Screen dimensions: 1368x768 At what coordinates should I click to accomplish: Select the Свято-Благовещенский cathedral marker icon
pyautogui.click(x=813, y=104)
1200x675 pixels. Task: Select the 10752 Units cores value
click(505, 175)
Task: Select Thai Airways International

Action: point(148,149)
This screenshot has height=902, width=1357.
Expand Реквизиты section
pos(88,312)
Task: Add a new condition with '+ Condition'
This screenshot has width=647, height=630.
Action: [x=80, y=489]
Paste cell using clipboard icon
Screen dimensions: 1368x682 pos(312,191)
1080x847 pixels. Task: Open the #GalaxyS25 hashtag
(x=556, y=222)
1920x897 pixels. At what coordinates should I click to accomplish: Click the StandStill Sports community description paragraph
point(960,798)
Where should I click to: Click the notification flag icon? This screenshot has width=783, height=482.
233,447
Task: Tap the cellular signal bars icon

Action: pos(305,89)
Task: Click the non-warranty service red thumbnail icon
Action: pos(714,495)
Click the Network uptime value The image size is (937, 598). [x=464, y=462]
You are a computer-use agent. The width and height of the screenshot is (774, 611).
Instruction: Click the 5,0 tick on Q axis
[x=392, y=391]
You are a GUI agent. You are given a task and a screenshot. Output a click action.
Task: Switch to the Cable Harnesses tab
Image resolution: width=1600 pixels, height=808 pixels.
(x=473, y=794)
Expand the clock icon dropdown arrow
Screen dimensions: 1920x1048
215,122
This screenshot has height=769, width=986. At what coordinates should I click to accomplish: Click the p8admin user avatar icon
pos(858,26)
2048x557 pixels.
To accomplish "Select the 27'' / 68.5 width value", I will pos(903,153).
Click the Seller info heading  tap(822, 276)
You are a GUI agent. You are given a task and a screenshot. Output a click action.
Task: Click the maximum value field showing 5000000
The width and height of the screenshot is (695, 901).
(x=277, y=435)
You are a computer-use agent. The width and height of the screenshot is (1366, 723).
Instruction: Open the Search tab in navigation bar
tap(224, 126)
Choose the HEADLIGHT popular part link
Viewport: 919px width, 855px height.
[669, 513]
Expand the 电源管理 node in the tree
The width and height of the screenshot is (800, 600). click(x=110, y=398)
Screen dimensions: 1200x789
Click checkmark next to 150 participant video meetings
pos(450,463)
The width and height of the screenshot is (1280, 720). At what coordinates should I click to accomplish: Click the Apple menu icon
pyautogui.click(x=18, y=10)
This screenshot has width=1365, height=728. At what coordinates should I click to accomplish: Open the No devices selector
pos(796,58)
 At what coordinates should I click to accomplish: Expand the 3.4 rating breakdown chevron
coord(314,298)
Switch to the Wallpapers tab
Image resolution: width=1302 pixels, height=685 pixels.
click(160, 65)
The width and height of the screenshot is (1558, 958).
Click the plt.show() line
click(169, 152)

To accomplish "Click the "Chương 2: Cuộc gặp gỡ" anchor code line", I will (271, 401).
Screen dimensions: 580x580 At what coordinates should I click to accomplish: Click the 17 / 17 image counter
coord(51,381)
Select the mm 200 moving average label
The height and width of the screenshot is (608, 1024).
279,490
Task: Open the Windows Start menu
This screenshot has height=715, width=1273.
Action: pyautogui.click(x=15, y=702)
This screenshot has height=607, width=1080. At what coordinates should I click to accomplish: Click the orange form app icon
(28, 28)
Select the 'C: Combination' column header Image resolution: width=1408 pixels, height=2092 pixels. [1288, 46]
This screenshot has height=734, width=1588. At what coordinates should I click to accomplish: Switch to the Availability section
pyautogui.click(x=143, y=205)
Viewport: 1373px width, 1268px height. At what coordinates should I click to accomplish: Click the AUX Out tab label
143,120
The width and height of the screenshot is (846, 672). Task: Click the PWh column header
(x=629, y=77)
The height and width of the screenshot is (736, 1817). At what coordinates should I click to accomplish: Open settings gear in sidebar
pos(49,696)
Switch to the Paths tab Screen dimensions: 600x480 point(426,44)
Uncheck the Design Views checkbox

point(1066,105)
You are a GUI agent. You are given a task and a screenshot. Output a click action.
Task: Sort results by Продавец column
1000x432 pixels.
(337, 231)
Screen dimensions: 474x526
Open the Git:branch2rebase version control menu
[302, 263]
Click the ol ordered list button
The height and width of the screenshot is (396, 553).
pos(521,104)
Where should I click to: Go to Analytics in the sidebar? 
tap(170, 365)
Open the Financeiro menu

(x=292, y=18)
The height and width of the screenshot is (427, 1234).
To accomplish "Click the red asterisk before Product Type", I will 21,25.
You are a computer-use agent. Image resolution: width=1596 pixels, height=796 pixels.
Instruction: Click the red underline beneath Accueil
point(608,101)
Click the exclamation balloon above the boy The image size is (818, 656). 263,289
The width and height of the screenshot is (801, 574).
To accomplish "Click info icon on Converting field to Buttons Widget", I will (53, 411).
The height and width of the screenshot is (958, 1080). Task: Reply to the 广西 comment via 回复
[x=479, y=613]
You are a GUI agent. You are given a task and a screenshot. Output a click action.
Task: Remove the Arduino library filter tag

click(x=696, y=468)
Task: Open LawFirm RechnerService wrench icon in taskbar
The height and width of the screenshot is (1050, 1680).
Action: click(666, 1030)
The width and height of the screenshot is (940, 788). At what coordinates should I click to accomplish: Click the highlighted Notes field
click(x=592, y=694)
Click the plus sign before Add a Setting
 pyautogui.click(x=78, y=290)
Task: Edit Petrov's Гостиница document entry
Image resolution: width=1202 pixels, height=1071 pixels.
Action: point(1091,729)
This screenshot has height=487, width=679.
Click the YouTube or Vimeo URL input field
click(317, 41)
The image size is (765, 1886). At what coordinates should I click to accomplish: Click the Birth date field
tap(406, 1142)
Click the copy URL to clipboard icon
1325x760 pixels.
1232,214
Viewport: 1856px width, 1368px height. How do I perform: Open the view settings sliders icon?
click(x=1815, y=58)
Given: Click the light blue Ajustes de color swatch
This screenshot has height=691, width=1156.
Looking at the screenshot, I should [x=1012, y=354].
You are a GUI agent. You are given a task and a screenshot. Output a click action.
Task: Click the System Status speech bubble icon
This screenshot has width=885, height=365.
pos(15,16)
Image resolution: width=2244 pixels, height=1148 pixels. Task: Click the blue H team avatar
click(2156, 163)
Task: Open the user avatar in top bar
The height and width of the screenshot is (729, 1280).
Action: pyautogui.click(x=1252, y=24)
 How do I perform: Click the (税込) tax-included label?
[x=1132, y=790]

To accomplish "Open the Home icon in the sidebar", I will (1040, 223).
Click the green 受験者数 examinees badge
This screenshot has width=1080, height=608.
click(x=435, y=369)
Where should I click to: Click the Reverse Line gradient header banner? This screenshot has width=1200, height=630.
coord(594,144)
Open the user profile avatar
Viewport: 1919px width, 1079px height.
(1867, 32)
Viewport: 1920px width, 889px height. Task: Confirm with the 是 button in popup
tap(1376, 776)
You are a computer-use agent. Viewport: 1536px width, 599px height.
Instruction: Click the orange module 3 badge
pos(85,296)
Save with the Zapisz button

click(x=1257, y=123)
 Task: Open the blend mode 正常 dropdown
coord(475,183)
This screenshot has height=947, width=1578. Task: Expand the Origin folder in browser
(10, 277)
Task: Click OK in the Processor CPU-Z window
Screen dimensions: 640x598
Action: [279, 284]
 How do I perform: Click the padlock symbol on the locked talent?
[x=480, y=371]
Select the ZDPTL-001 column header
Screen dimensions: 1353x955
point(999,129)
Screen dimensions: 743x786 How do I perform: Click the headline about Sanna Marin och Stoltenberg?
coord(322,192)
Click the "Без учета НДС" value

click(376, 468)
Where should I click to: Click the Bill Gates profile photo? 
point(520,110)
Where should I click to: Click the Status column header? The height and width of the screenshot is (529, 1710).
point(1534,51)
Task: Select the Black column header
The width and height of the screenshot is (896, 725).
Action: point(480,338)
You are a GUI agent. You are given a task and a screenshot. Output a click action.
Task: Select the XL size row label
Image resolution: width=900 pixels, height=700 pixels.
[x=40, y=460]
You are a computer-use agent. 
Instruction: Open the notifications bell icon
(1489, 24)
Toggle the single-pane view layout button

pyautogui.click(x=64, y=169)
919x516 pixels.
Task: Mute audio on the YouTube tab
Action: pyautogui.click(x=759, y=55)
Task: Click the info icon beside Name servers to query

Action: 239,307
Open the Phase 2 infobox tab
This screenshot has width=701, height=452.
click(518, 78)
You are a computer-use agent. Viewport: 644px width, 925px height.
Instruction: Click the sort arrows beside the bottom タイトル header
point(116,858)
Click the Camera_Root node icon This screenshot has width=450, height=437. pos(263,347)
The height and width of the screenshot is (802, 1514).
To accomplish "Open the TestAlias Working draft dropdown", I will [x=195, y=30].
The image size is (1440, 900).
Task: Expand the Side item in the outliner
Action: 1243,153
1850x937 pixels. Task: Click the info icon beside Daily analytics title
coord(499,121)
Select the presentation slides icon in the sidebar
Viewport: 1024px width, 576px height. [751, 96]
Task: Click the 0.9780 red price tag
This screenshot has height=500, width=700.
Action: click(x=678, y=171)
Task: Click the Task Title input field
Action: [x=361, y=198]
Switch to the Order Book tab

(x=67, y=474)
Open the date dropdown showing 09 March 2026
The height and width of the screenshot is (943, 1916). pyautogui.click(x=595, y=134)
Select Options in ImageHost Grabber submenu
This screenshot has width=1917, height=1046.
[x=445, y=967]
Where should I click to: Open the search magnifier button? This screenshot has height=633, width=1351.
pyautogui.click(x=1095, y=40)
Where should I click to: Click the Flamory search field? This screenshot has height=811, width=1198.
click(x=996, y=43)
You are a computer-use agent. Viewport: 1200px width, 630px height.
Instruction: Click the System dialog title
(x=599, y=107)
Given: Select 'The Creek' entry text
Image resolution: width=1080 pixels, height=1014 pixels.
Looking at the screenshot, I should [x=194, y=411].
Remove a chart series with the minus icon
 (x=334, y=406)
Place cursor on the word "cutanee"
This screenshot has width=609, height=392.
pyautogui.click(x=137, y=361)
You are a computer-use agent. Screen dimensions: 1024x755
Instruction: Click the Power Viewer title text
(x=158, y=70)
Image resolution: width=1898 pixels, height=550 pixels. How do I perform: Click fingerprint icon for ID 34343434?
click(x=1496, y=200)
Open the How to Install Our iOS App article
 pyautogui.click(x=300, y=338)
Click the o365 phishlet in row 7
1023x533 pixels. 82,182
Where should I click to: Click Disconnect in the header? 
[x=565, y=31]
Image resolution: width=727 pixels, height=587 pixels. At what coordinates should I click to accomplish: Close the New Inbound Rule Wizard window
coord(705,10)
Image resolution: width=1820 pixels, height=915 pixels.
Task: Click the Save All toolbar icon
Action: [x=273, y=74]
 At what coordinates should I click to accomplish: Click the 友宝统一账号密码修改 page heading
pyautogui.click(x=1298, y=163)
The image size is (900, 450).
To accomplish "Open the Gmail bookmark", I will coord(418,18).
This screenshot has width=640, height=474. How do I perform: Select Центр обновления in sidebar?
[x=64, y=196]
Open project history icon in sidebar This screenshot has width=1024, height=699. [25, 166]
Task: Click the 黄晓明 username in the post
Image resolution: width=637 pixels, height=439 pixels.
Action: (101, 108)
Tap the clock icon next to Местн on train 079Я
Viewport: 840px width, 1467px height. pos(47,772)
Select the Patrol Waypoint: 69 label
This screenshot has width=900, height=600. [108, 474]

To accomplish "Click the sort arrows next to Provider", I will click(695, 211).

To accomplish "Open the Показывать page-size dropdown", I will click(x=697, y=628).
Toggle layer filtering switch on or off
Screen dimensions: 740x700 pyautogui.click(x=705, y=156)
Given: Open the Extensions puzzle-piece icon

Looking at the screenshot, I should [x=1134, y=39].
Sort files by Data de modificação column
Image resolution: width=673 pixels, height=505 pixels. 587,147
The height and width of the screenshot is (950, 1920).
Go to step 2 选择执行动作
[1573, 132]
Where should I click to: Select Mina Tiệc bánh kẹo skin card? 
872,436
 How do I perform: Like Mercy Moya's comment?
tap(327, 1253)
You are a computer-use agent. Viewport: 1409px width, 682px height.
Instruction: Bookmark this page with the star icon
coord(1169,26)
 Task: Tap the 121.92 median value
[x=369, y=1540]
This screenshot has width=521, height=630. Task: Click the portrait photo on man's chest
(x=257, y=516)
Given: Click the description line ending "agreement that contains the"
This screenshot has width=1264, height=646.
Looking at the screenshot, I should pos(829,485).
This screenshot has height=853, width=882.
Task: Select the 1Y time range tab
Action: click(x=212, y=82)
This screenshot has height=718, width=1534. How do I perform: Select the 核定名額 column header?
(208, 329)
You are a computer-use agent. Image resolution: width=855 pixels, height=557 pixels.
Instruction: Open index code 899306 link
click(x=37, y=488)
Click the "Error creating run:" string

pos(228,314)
■ ■ ■ ■
Without changing anything, quote the lines from the top of the data to the line that contains "Click the Network", including that line.

> REPLY TO THE TASK:
Screen dimensions: 1368x768 At what coordinates should I click to accomplish: Select the Свято-Благовещенский cathedral marker icon
pyautogui.click(x=813, y=104)
1200x675 pixels. Task: Select the 10752 Units cores value
click(505, 175)
Task: Select Thai Airways International

Action: point(148,149)
This screenshot has height=902, width=1357.
Expand Реквизиты section
pos(88,312)
Task: Add a new condition with '+ Condition'
This screenshot has width=647, height=630.
Action: [x=80, y=489]
Paste cell using clipboard icon
Screen dimensions: 1368x682 pos(312,191)
1080x847 pixels. Task: Open the #GalaxyS25 hashtag
(x=556, y=222)
1920x897 pixels. At what coordinates should I click to accomplish: Click the StandStill Sports community description paragraph
point(960,798)
Where should I click to: Click the notification flag icon? This screenshot has width=783, height=482.
233,447
Task: Tap the cellular signal bars icon

Action: pos(305,89)
Task: Click the non-warranty service red thumbnail icon
Action: pos(714,495)
Click the Network uptime value The image size is (937, 598). [x=464, y=462]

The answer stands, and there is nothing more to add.